With ads, and discounts galore, I find it hard not to get caught up in shopping this time of year, but . . . is the key to happier kids actually fewer toys?
Godly Parenting

Fewer Toys make Happier Kids

(Last Updated On: December 18, 2015)
With ads, and discounts galore, I find it hard not to get caught up in shopping this time of year, but . . .

is the key to happier kids actually fewer toys?

As Christmas shopping winds up, I’m doing my best to recognize the benefits of fewer toys for my children, but part of me just wants to spoil them rotten.
I want my kids to remember magical holidays filled with gifts and surprises, so it’s hard to balance my desire to watch her and her brothers’ faces light up with joy on Christmas morning with the knowledge that fewer toys is better for them for so many reasons.
But what I’ve found is that the more she has, the less she really plays with them.
As we’ve pared down in preparation for the Christmas onslaught, I’ve watched her truly playing with a few toys, creating worlds inside her head. I’ve seen creativity blossom even more than usual. Having fewer toys has led to her being happier, more able to focus on playing instead of jumping from toy to toy.With ads, and discounts galore, I find it hard not to get caught up in shopping this time of year, but . . . is the key to happier kids actually fewer toys?
Children get so few hours to play once you consider school and activities, family time, baths, dinner, and homework. I need to help her make the most out of play time.
One study I read said that children shouldn’t be formally educated until 7 or 8. They should be given lots of time to play. It is one of the reasons I chose to homeschool. She gets hours to play a day.
Yet, giving her fewer toys is hard. I want her to have a chance to experience everything to decide her own interests, but she needs time to get deep into play with her toys.
Fewer toys allow:
  • her to truly interact and enjoy each toy and instead of toss them in the bottom of a toy box.
  • room for more creativity. She may have to pretend her doll is also a cowboy, but she will be more mentally flexible, open to outside of the box thinking.
  • realistic expectations which makes grateful for her toys.
  • more time for family, friends, books, and playing outside.
  • faster clean up which makes for happier everyone.

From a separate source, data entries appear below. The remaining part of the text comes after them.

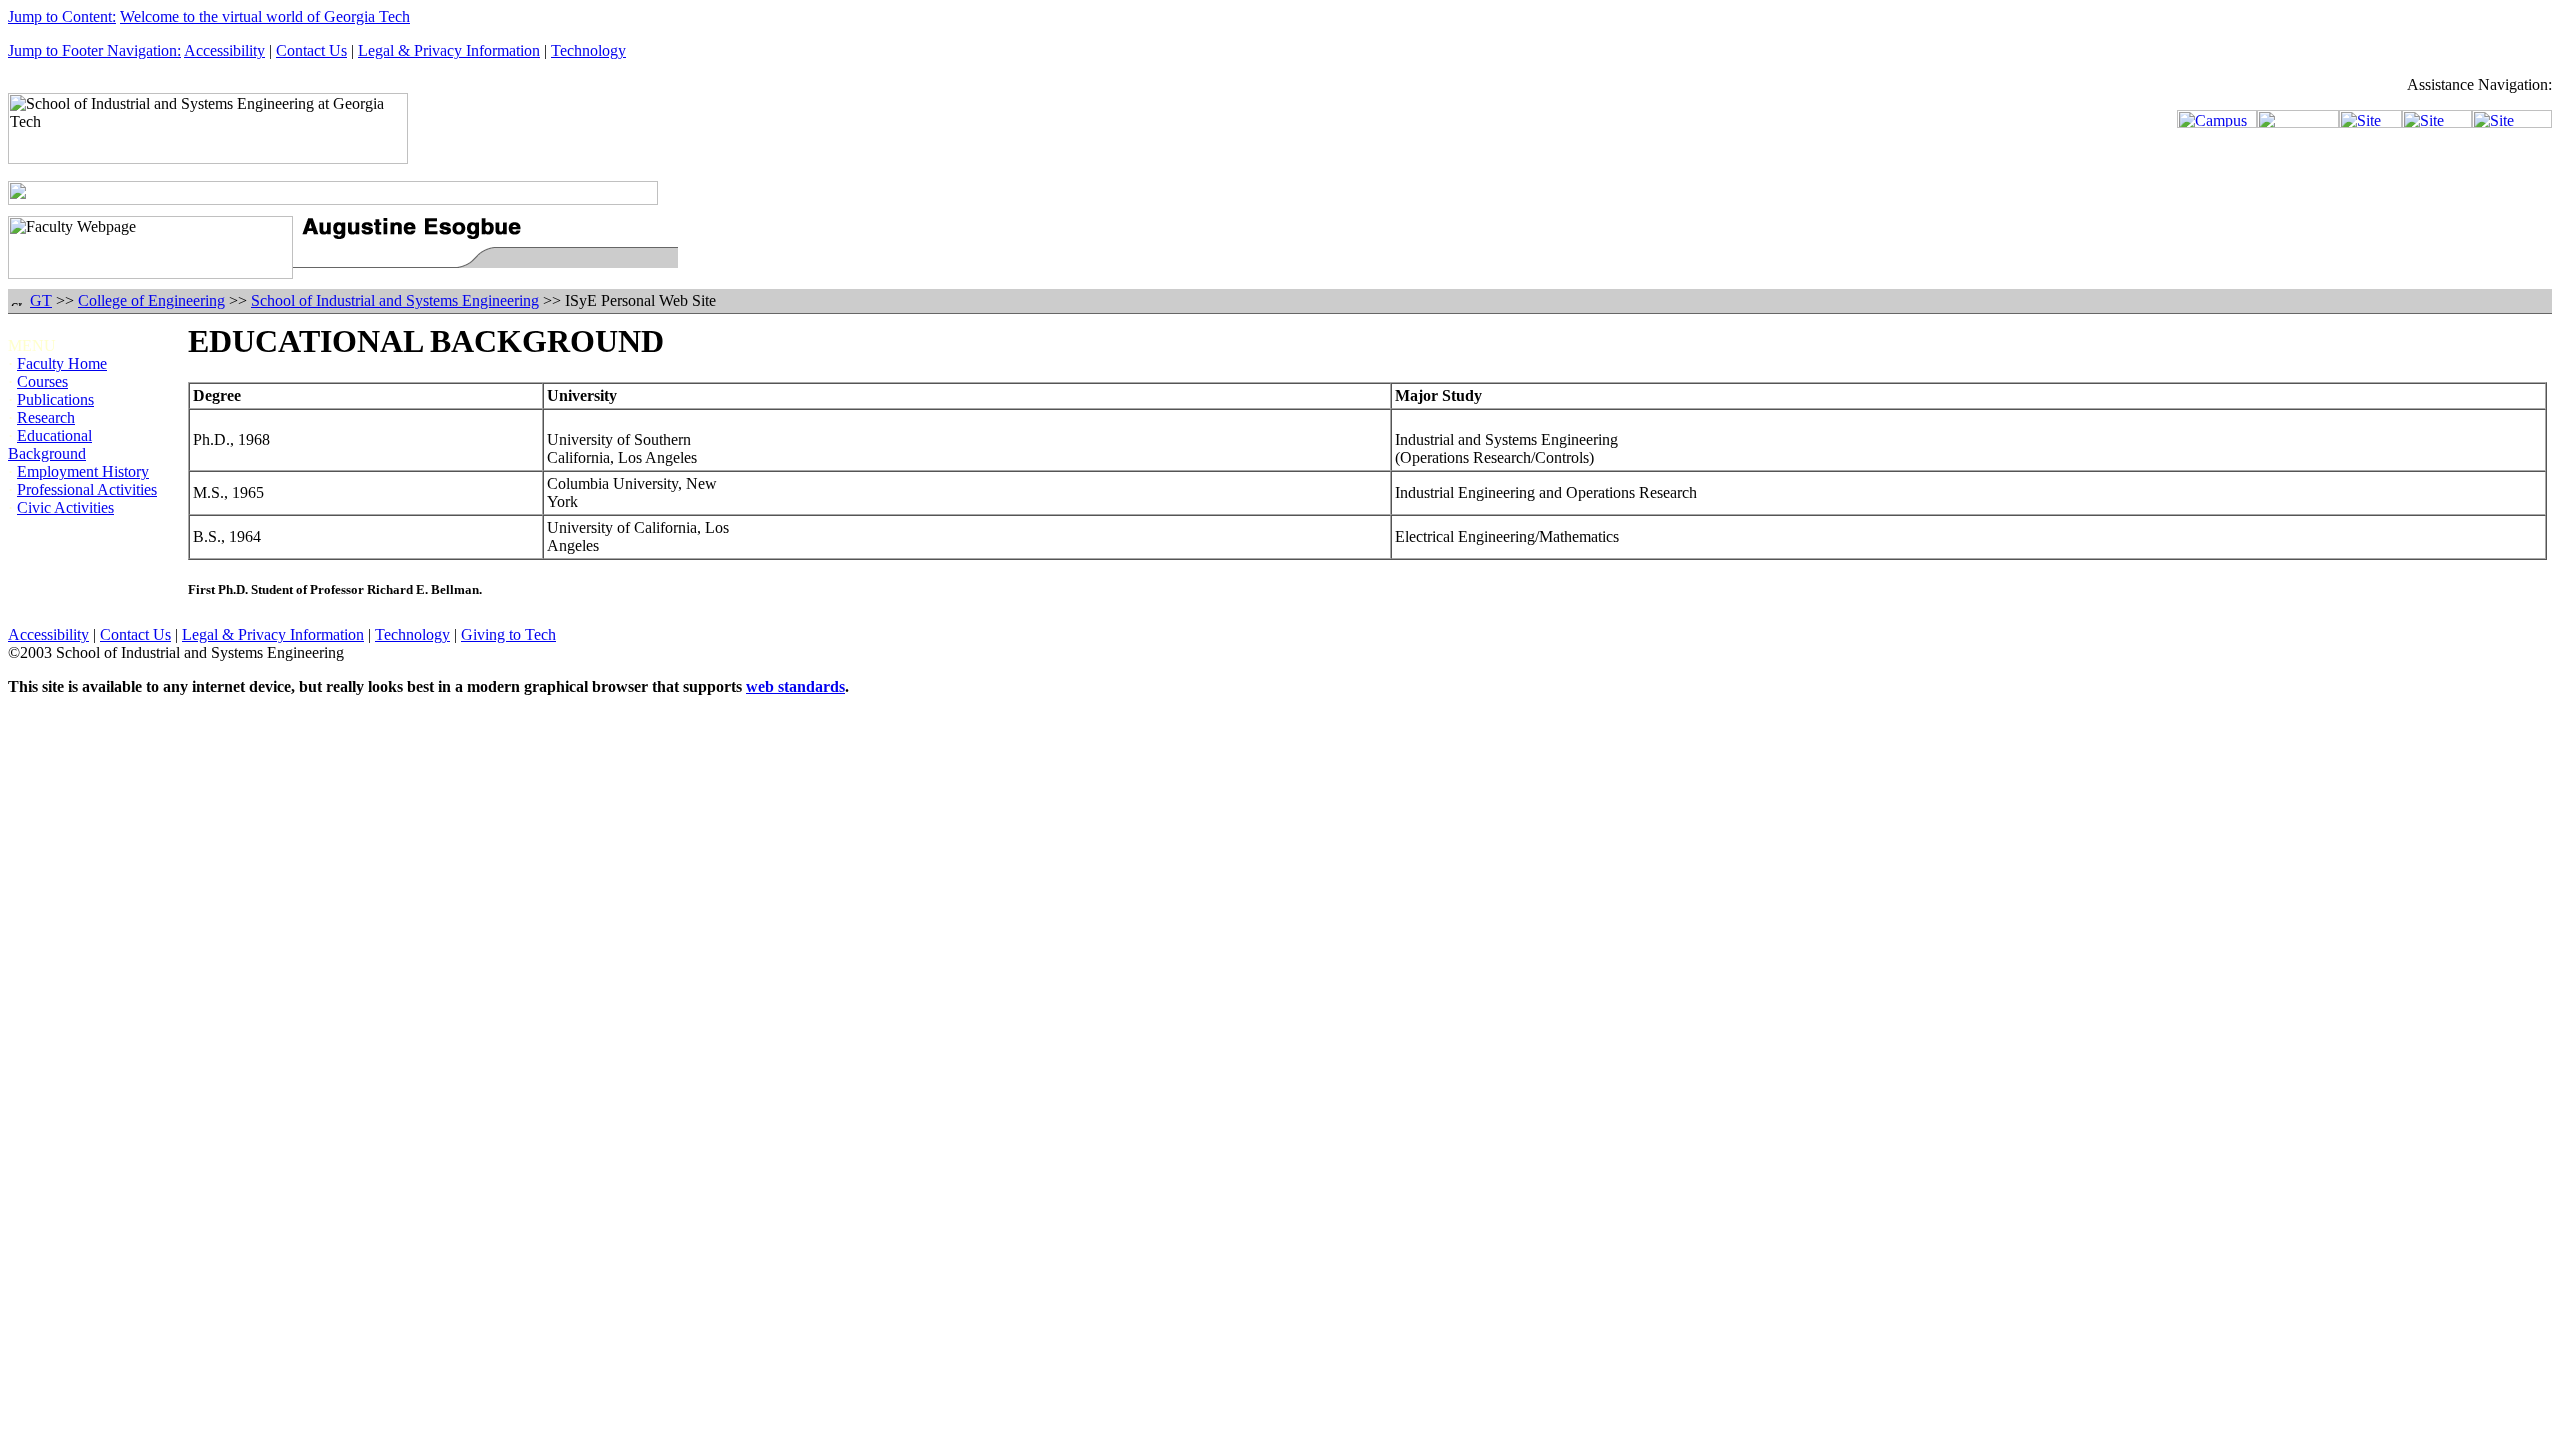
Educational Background (50, 444)
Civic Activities (65, 507)
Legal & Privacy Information (449, 50)
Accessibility (224, 50)
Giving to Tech (508, 634)
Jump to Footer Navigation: (94, 50)
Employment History (83, 471)
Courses (42, 381)
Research (46, 417)
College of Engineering (151, 300)
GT (41, 300)
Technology (588, 50)
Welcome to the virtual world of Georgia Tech (265, 16)
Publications (55, 399)
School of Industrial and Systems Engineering (395, 300)
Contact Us (311, 50)
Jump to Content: (62, 16)
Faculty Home (62, 363)
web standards (795, 686)
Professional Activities (87, 489)
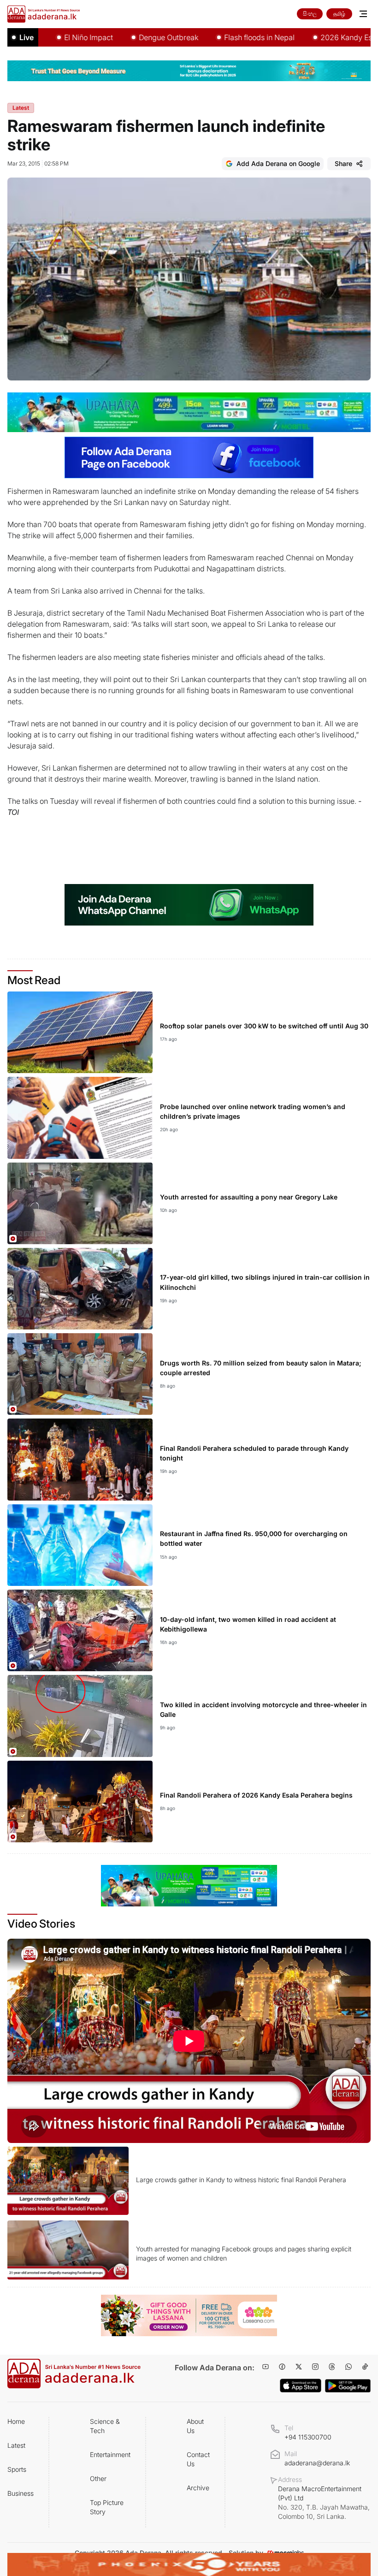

In my head, a living room filled with presents makes Christmas magical for my kids, but in my heart, I know I remember baking and singing carols, I remember the traditions and laughter, stories and the feeling of family. I know I don’t remember very many things I got.

This year, there will still be lots of boxes under the tree, but clothes and socks and books and a few treasured toys, but the most important things will happen around it: movie nights and hot cocoa, cookie platters and rocky road fudge, carols and mischievous grandparents.

As Christians especially, don’t we want the focus of this time of year to be joy rather than on things? On Jesus as the only gift we really need?

I think they’ll be happier kids with fewer toys and more of His and my presence.